E se a viagem já era boa sem a namorada, imaginem em sua companhia! Eu veraneava em Tramandaí e ela em Arroio Teixeira, distando uma meia hora além de Capão da Canoa. Naquele tempo não eram todas as praias que tinham acesso direto por estrada. Por exemplo, Tramandaí, Capão e Torres, eu me lembro que tinham, mas não me lembro de outras que tivessem. As praias que não tinham acesso direto eram atingidas através de uma praia mais importante, às vezes num bom trecho, pela beira da praia. É isso mesmo, a estrada era a areia da praia e é muito fácil de perceber que se o tempo estivesse ruim ou houvesse uma ressacada ou vento desfavorável, essa viagem se tornava inviável: perdia-se um carro na areia do mar em coisa de uma hora se ele chegasse a parar na beira da praia. Para se chegar a Arroio Teixeira, ia-se por estrada até Capão da Canoa e daí pela beira da praia por meia hora ou pouco mais. As famílias iam sempre com os carros abarrotados, pois os recursos eram mais escassos e caros nas cidades litorâneas e, em geral, elas passavam a temporada de verão (época dos três maravilhosos meses de férias) na praia. Meu futuro sogro tinha sempre a sua casa de praia cheia nessa época e eu era, indiscutivelmente, um dos "perús" mais assíduos. Nessas ocasiões, ele usava um Jeep que rebocava um pequeno carrinho com todo a carga e não foram poucas as oportunidades em que fizemos aquele percurso de três horas e mais de viagem chacoalhando dentro daquele arremedo de carro.  Mas como era divertido! E como era muito mais fácil encontrar diversão naquela época!

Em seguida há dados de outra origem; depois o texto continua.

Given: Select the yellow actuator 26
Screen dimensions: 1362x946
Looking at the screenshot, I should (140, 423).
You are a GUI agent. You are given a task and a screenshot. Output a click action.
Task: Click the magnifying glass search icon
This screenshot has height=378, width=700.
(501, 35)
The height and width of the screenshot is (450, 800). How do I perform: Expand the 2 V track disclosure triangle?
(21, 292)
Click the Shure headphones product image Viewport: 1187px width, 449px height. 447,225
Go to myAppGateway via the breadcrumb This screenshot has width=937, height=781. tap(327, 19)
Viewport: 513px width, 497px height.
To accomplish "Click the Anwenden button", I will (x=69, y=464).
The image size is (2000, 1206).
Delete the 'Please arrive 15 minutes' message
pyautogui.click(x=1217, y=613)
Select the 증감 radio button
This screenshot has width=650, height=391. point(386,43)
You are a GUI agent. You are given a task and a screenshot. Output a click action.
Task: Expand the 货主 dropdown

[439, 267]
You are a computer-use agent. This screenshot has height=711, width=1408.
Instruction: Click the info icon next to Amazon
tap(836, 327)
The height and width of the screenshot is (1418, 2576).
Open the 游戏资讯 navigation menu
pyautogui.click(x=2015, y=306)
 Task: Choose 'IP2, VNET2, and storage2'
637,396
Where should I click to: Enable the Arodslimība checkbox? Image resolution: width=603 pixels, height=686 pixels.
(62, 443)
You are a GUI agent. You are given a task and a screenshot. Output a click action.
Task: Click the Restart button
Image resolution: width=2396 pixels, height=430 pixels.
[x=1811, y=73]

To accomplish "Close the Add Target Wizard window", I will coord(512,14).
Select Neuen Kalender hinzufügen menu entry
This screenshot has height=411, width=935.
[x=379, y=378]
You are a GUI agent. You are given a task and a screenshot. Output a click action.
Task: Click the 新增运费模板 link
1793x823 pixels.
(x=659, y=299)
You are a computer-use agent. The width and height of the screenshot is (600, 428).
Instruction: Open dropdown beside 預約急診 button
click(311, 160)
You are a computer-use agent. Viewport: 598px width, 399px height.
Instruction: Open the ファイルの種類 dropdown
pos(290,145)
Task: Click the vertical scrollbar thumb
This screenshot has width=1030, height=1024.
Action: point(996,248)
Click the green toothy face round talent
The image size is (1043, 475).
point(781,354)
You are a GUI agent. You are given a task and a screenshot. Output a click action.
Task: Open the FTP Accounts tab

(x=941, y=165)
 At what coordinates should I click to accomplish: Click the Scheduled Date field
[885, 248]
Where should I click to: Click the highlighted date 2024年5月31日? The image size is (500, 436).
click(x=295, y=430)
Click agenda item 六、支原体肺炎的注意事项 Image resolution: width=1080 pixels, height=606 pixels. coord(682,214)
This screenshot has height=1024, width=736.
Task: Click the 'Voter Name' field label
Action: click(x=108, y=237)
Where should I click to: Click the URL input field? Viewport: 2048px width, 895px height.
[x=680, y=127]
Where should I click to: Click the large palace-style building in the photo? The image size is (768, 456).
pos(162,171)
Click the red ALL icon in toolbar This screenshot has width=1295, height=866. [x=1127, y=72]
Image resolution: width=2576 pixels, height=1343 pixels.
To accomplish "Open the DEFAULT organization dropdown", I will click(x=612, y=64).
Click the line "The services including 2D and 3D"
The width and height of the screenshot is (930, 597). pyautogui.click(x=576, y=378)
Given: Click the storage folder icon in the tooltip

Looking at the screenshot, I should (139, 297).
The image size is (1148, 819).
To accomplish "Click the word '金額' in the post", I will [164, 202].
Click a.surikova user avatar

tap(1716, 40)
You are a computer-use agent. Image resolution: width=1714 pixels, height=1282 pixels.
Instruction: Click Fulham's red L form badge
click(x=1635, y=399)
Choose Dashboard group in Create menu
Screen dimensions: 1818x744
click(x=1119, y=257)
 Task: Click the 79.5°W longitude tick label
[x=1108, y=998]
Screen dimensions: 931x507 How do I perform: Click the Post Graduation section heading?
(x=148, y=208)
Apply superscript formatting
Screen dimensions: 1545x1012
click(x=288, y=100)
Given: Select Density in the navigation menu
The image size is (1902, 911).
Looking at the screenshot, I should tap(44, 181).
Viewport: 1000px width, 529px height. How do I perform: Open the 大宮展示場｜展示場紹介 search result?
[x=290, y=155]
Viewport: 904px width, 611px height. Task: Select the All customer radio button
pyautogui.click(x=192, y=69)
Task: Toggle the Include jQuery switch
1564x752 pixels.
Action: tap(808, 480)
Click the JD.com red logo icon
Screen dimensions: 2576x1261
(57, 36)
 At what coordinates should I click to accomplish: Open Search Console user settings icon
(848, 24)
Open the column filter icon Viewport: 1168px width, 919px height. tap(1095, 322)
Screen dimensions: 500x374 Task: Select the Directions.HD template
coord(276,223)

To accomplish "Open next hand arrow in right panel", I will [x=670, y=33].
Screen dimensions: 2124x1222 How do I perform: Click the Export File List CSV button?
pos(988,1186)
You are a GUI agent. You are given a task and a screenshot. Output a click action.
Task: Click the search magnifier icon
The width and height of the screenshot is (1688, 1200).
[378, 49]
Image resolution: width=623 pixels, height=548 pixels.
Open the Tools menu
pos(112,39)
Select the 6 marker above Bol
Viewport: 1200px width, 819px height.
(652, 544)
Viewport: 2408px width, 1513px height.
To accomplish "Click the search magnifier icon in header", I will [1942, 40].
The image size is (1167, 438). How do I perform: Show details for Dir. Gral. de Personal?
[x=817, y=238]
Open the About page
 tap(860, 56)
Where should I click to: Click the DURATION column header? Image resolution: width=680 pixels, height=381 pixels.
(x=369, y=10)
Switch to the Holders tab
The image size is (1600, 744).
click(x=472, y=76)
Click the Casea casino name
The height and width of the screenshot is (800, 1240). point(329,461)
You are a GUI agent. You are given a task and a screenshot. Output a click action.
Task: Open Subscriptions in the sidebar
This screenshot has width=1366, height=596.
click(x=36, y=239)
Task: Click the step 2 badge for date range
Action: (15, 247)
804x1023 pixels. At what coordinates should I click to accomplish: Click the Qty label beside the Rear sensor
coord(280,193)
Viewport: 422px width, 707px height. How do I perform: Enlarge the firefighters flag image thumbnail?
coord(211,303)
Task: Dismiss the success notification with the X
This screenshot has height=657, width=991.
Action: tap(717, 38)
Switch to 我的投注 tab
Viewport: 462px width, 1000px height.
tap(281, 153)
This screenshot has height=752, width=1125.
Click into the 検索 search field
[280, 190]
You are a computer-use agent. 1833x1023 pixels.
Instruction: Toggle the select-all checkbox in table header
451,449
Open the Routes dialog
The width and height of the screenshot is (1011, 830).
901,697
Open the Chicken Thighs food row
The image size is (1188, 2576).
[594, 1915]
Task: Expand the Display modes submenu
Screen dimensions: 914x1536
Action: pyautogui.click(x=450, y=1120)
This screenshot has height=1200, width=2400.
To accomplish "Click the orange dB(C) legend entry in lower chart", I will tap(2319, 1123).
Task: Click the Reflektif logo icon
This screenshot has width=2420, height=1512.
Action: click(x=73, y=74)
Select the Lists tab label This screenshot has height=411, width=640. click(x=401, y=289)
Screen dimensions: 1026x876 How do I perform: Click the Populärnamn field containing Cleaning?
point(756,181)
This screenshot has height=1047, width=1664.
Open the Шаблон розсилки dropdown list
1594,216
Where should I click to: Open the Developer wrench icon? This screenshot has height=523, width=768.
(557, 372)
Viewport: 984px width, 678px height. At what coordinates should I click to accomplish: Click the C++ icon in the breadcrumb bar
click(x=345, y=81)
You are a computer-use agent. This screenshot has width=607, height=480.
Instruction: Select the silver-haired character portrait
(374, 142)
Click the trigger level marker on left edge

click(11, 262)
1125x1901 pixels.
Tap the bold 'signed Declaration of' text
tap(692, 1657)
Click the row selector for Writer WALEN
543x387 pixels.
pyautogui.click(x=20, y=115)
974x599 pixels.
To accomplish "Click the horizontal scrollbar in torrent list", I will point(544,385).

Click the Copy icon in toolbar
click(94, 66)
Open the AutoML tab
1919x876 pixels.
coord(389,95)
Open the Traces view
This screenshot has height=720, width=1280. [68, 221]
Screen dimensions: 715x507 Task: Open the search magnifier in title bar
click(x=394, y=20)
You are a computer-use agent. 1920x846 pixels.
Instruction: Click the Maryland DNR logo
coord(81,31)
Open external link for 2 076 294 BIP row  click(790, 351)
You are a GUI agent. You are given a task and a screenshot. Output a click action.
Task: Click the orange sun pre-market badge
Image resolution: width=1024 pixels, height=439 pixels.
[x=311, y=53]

Quando iniciei essa crônica, era bem outro o meu objetivo principal. Entretanto uma visita ao passado deixa sempre essa possibilidade ao alcance. A gente entra e não quer sair mais por força das lembranças que são tantas e tão vivas. Foi muito boa essa rápida visita ao nosso passado. O assunto principal terá que esperar pela próxima crônica.